▶ EXERCISE PROMPT: Gather every line of the listing below that contains the word "want".
= = = = =
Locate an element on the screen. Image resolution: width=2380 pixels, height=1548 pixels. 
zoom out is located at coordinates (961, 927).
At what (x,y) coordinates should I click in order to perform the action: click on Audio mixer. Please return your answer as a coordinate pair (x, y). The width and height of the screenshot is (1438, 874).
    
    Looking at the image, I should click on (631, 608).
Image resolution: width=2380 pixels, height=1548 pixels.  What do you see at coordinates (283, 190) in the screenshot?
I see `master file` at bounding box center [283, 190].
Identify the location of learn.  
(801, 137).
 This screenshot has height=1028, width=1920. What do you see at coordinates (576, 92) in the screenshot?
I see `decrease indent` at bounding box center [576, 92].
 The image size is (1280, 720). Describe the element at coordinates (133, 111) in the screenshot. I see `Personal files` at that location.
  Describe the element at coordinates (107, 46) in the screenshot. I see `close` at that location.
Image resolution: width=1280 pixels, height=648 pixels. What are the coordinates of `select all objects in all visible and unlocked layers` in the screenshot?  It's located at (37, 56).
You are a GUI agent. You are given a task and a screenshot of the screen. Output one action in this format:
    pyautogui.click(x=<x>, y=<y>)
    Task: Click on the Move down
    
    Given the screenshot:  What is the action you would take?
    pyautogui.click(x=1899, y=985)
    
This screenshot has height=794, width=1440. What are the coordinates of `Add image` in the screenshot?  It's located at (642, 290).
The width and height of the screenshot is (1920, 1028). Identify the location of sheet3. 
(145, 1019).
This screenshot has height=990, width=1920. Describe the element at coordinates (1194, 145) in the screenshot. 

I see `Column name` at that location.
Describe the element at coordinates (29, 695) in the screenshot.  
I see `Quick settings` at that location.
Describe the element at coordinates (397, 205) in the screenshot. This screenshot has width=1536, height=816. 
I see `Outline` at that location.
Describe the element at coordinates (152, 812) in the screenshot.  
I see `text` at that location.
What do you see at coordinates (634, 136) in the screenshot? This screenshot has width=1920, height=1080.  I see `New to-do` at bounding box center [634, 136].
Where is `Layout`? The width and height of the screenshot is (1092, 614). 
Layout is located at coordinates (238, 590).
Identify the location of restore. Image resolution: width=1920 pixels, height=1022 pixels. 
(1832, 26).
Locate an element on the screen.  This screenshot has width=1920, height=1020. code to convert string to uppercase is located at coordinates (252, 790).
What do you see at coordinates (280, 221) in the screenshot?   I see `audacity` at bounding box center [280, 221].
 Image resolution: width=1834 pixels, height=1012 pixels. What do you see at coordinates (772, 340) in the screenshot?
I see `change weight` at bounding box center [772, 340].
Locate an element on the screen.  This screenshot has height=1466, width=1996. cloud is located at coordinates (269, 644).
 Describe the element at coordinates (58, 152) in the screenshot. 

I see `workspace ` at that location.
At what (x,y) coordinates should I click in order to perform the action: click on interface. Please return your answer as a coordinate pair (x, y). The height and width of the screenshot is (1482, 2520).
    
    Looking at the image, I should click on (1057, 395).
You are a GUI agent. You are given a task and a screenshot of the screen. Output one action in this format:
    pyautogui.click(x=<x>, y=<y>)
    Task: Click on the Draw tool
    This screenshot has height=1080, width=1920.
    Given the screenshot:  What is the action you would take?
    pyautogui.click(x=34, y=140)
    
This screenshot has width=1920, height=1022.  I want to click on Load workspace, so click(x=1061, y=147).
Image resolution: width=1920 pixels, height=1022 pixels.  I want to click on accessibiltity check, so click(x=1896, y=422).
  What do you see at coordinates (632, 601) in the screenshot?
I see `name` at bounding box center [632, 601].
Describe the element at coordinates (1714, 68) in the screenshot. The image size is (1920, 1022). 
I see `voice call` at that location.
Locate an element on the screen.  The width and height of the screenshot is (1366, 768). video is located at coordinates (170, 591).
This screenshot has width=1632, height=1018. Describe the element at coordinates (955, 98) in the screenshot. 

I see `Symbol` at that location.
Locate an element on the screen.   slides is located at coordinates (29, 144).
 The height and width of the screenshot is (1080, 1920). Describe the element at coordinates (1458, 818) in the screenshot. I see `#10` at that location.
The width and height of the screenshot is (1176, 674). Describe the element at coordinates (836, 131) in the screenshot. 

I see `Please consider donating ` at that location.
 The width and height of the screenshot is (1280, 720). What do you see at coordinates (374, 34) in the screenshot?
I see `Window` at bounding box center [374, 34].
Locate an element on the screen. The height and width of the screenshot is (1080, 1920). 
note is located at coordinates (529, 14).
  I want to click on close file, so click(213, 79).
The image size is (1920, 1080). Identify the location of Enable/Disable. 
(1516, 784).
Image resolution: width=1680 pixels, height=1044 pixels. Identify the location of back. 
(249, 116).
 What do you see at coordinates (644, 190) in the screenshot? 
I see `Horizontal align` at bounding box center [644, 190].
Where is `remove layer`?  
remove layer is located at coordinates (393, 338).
= = = = =
▶ FULL OUTPUT:
This screenshot has width=1920, height=1022.  I want to click on Load workspace, so click(x=1061, y=147).
Image resolution: width=1920 pixels, height=1022 pixels.  I want to click on accessibiltity check, so click(x=1896, y=422).
  I want to click on close file, so click(213, 79).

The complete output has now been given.